▶ _Problem to work on_
Every entry must be duplicated precisely as written.

Stored data:
—————

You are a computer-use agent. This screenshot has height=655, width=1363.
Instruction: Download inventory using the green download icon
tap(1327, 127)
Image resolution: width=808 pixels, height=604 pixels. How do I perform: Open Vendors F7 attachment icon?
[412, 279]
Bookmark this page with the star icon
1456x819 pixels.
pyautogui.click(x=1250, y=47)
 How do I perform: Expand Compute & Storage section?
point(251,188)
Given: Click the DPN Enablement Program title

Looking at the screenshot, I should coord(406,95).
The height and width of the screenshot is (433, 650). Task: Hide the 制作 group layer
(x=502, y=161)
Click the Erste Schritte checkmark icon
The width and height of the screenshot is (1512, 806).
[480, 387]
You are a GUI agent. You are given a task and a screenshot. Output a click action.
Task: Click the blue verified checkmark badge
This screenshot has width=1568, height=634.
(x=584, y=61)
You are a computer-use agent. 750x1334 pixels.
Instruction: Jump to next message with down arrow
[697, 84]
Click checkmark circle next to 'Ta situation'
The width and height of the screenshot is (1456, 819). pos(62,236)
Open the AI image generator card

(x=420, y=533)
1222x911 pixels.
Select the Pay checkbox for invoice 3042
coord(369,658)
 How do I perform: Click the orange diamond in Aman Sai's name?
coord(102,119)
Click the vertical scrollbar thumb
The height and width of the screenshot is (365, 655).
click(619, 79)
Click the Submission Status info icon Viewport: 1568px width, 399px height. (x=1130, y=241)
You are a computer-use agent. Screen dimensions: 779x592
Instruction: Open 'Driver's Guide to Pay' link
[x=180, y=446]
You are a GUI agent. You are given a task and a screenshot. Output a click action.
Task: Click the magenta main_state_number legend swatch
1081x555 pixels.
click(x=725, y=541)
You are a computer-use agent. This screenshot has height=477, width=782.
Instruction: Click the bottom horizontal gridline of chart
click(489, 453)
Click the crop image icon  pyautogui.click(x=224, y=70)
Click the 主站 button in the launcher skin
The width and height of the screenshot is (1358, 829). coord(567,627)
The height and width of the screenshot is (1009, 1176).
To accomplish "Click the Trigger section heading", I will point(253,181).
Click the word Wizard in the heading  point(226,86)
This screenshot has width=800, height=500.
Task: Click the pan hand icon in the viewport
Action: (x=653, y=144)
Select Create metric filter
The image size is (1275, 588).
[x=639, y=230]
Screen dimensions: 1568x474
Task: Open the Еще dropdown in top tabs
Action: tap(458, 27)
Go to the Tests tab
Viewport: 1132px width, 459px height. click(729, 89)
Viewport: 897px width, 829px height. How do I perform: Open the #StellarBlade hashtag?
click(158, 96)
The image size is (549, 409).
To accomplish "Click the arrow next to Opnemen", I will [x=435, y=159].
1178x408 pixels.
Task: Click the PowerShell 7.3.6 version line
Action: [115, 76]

—————

▶ _Task result_
You are a computer-use agent. This screenshot has height=655, width=1363.
Instruction: Download inventory using the green download icon
tap(1327, 127)
Image resolution: width=808 pixels, height=604 pixels. How do I perform: Open Vendors F7 attachment icon?
[412, 279]
Bookmark this page with the star icon
1456x819 pixels.
pyautogui.click(x=1250, y=47)
 How do I perform: Expand Compute & Storage section?
point(251,188)
Given: Click the DPN Enablement Program title

Looking at the screenshot, I should coord(406,95).
The height and width of the screenshot is (433, 650). Task: Hide the 制作 group layer
(x=502, y=161)
Click the Erste Schritte checkmark icon
The width and height of the screenshot is (1512, 806).
[480, 387]
You are a GUI agent. You are given a task and a screenshot. Output a click action.
Task: Click the blue verified checkmark badge
This screenshot has width=1568, height=634.
(x=584, y=61)
You are a computer-use agent. 750x1334 pixels.
Instruction: Jump to next message with down arrow
[697, 84]
Click checkmark circle next to 'Ta situation'
The width and height of the screenshot is (1456, 819). pos(62,236)
Open the AI image generator card

(x=420, y=533)
1222x911 pixels.
Select the Pay checkbox for invoice 3042
coord(369,658)
 How do I perform: Click the orange diamond in Aman Sai's name?
coord(102,119)
Click the vertical scrollbar thumb
The height and width of the screenshot is (365, 655).
click(619, 79)
Click the Submission Status info icon Viewport: 1568px width, 399px height. (x=1130, y=241)
You are a computer-use agent. Screen dimensions: 779x592
Instruction: Open 'Driver's Guide to Pay' link
[x=180, y=446]
You are a GUI agent. You are given a task and a screenshot. Output a click action.
Task: Click the magenta main_state_number legend swatch
1081x555 pixels.
click(x=725, y=541)
You are a computer-use agent. This screenshot has height=477, width=782.
Instruction: Click the bottom horizontal gridline of chart
click(489, 453)
Click the crop image icon  pyautogui.click(x=224, y=70)
Click the 主站 button in the launcher skin
The width and height of the screenshot is (1358, 829). coord(567,627)
The height and width of the screenshot is (1009, 1176).
To accomplish "Click the Trigger section heading", I will point(253,181).
Click the word Wizard in the heading  point(226,86)
This screenshot has width=800, height=500.
Task: Click the pan hand icon in the viewport
Action: (x=653, y=144)
Select Create metric filter
The image size is (1275, 588).
[x=639, y=230]
Screen dimensions: 1568x474
Task: Open the Еще dropdown in top tabs
Action: tap(458, 27)
Go to the Tests tab
Viewport: 1132px width, 459px height. click(729, 89)
Viewport: 897px width, 829px height. How do I perform: Open the #StellarBlade hashtag?
click(158, 96)
The image size is (549, 409).
To accomplish "Click the arrow next to Opnemen", I will [x=435, y=159].
1178x408 pixels.
Task: Click the PowerShell 7.3.6 version line
Action: [115, 76]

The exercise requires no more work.